Last month, the Palestinian Prime Minister, Salam Fayyad, unveiled a government program "to establish a de facto state apparatus within the next two years," regardless of progress in negotiations with Israel. For the first time, the Palestinians have a leader who genuinely wants a state. While Yasser Arafat extolled that golden goal, he seemed more keen on state-destroying than state-building. The anti-Zionist revolution had dominated his ideological and practical agenda, overshadowing accommodation with Israel and the construction of a viable Palestinian polity.

PA President Mahmoud Abbas followed suit. Just two weeks prior to Fayyad's declaration, Abbas led the Fatah Sixth General Conference, the first in twenty years, to resolutions that ratified its charter, which holds that "armed struggle is a strategy, not a tactic. ... This struggle will not stop until the Zionist entity is eliminated and Palestine is liberated." Admittedly, radical rhetoric often veils political pragmatism, and relatively moderate Fatah leaders are no exception. Talk and text, however, do reveal ideas and, in particular, an elite's perception of prevalent public opinion. The conference participants do not believe that their people are ready or willing to explicitly disengage from the anti-Zionist revolution, or to substitute a positive battle for a negative one. They may be right, but Fayyad seems to think otherwise.

Far from being a pro-Zionist, Fayyad put forth his own "disengagement plan," a proactive strategy for unilateral action to cut the conflict's Gordian knot. It might work. There remain only two roads not taken to a two-state solution: a pan-Palestine plebiscite, an all-inclusive referendum, which may create a foundation of popular legitimacy for such a solution; or else the creation of a Palestinian state before (hopefully) reaching peace. Achingly pragmatic, Fayyad chose the latter. Unwise allusions apart, Fayyad is following in the footsteps of the once glorious, but currently disintegrating, Zionist Labor movement (whose last real leader was, ironically enough, the comatose Ariel Sharon). "One more acre, one more goat," was its motto during the Zionist heydays of state-building, the construction of the "Yishuv" as an incipient Jewish state. Fayyad's bold attempt to re-embody the Zionist model depends on many factors, first and foremost on the Palestinian people. If the Palestinians want a state, they shall have it. The resolution of the West Bank population to eschew terror in favor of civil projects, notwithstanding the Hamas-Fatah strife, will determine much of the outcome. So will US policy.

Enter Obama's long-awaited speech at the opening of the 64th session of the UN General Assembly.

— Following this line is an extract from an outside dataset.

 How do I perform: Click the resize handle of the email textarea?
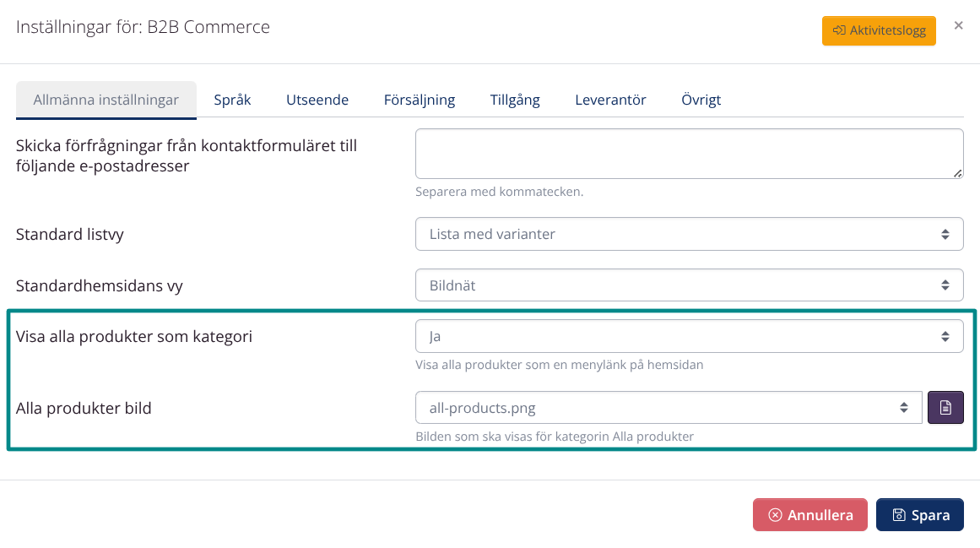click(x=956, y=173)
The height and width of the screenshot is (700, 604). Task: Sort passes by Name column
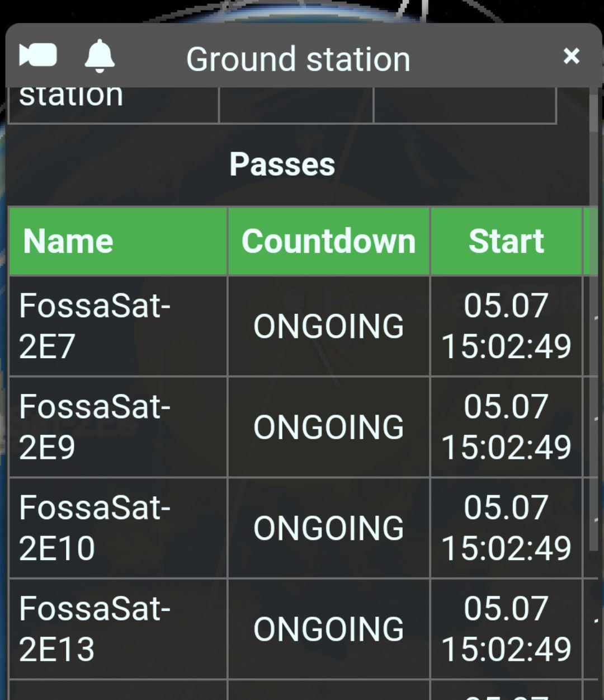click(68, 241)
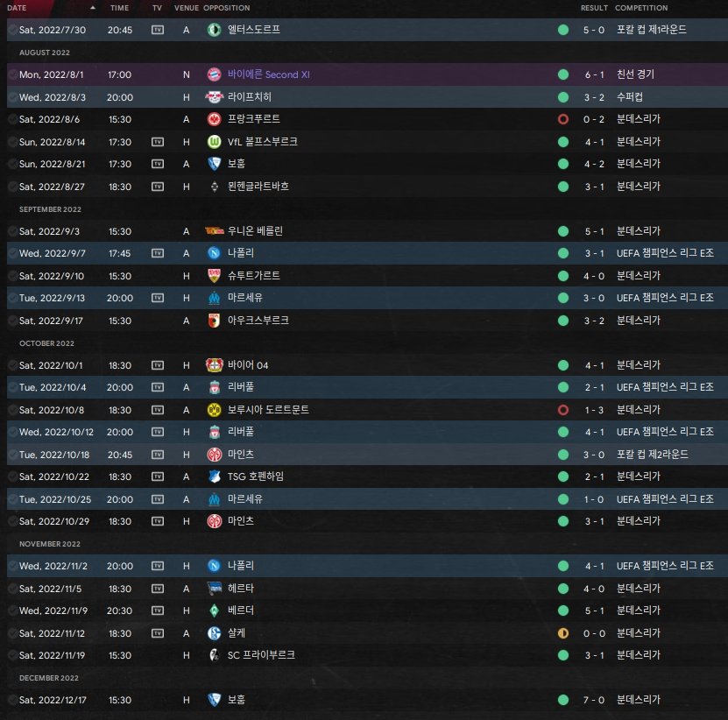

Recent reports seem to indicate a growing inclination in the administration to include in the speech an explicit endorsement of Fayyad's plan: the establishment of a Palestinian state within two years, with or without peace. Obama seems keen on becoming the Lie of the 21st century. As the first elected Secretary-General of the United Nations, Lie chaired the United Nations General Assembly's endorsement of Resolution 181, the plan to partition Palestine into one Arab and one Jewish state. This is a tempting, but highly dangerous, proposition. Tempting, because it is partly right - if the Palestinians want a state, they should have it. Dangerous, because it is partly wrong - state-construction is a long and tedious process; one which the Palestinians have only recently begun. It can, and should, be facilitated, but shortcuts, and their potential cataclysmic offshoots must be avoided.

Once Obama puts the full weight of the U.S. behind an unconditional Palestinian state, with a definite two-year deadline, he pulls the rug out from under Israel's feet in the West Bank. In the eyes of Palestinians and Jewish settlers alike, Israel's government will instantly be transformed into an incarnation of the British Mandate in the twilight months that followed the November 1947 UN resolution. Formally, it is still the occupying force; practically, it lives on a borrowed time, with a defined expiration date: spring 2011. Israel's government, like the British Mandate, will cease to be an address; the U.S. and the UN will take its place. Radical Jewish settlers will now target the latter, rather than the Israeli public and leaders. Fighting over illegal outposts will become irrelevant. A whole different ball game will ensue, with militants aiming to show the world, and Obama in particular, that they will not yield. Guerrilla warfare may follow, turning the West Bank into a battle zone from which a Palestinian state may never emerge. Israel's government will find it hard to sit idle, and will likely engage, directly and indirectly, with the civil war, which may well escalate and percolate into Israel. Will U.S. soldiers then be called upon to open fire?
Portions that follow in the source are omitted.